Movement supports both keyboard and mouse, and interactions are streamlined into simple inputs. The left mouse button is used not only to talk to NPCs and click objects, but also to attack enemies, which makes the game immediately playable even if you prefer a more point-and-click approach. Skills and consumables can be slotted onto a hotbar and triggered via number keys, aligning the moment-to-moment play with contemporary MMO expectations.

Despite the retro presentation, the combat is not built around turn-based pacing. Encounters feel closer to real-time MMO skirmishes, where positioning, timing, and resource use matter more than menu navigation. The result is a hybrid that looks old-school at a glance but plays like a lighter, action-leaning online RPG.

Questing, Dungeons, and the Main Loop

The early game begins in the town of Bluevale, where you pick up a familiar mix of errands and objective-driven tasks. Many quests follow standard MMORPG patterns, such as defeating specific enemies or collecting drops, but the game occasionally tries to vary the routine with small investigative threads or repair-style objectives. It is worth stacking quests before heading out, since several objectives overlap and doing so reduces repeated trips into the same enemy zones.

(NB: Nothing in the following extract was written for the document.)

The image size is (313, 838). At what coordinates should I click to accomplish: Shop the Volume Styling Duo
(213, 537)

Where Fantasy Tales Online most clearly differentiates itself is in its dungeon design. Instanced dungeons are randomly generated, and their layout changes on each entry. That feature adds unpredictability and helps keep repeat runs from becoming purely mechanical, but it also increases the chances of runs feeling longer when you are searching for the correct path or the last objective. Alongside that, a banking system provides a practical layer of account safety by letting players store gold rather than carry everything at risk.

The Final Verdict – Fair

Fantasy Tales Online has an appealing concept for players who miss the look of 16-bit RPGs and want that aesthetic in an online, loot-driven format. The randomly-generated dungeons and sheer amount of equipment do a lot of the heavy lifting, and housing adds a welcome long-term goal beyond pure grinding. However, the experience is held back by how routine the questing can feel and, more importantly, by the absence of a strong narrative backbone to motivate progression.

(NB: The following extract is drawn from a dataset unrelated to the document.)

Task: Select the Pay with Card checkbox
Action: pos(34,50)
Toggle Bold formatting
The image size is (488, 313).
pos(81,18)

In a market full of free-to-play games with more elaborate presentation, a retro MMO benefits most when it offers a compelling story or distinctive world-building to match its nostalgia. From what is visible through the project’s community presence, additional systems, including a frequently requested PvP component, are planned for the future. In its current form, it is difficult to recommend broadly, but it is still a title worth monitoring if you enjoy indie MMORPG projects and appreciate the old-school style.

System Requirements

Fantasy Tales Online System Requirements

Minimum Requirements:

Operating System: Windows XP, Windows Vista, or Windows 7
CPU: Celeron E1500 Dual-Core 2.2GHz or Athlon 64 X2 Dual Core 4800+
Video Card: GeForce GT 330 or Radeon HD 6530D
RAM: 2 GB
Hard Disk Space: 3 GB

Fantasy Tales Online is a Java based MMO and will run smoothly on practically any PC. 

Music

Fantasy Tales Online Music & Soundtrack

Coming Soon!

Additional Info

Fantasy Tales Online Additional Information

Developer: Cold Tea Studio
Publisher: Cold Tea Studio

Lead Developer: Benoit Girard
Composer: Nicholas Hung

Game Engine: Java

Kickstarter Posting: April 17, 2015
Kickstarter Ending: June 01, 2015

Steam Greenlight Posting: April 17, 2015
Steam Greenlight End Date: June 13, 2015

Steam Early Access: April 17, 2015
Release Date: April 17, 2015

Development History / Background:

Fantasy Tales Online is created and published by the indie team at Cold Tea Studio. After working on the project over a long period in their spare time, the developers released an Early Access version on April 17, 2015. That build opened up the first act on a test server, allowing players to jump in early and share feedback that could help shape future updates. Promotion included a Kickstarter campaign that did not reach its funding target. The game later appeared on Steam Greenlight and was greenlit on June 13, 2015.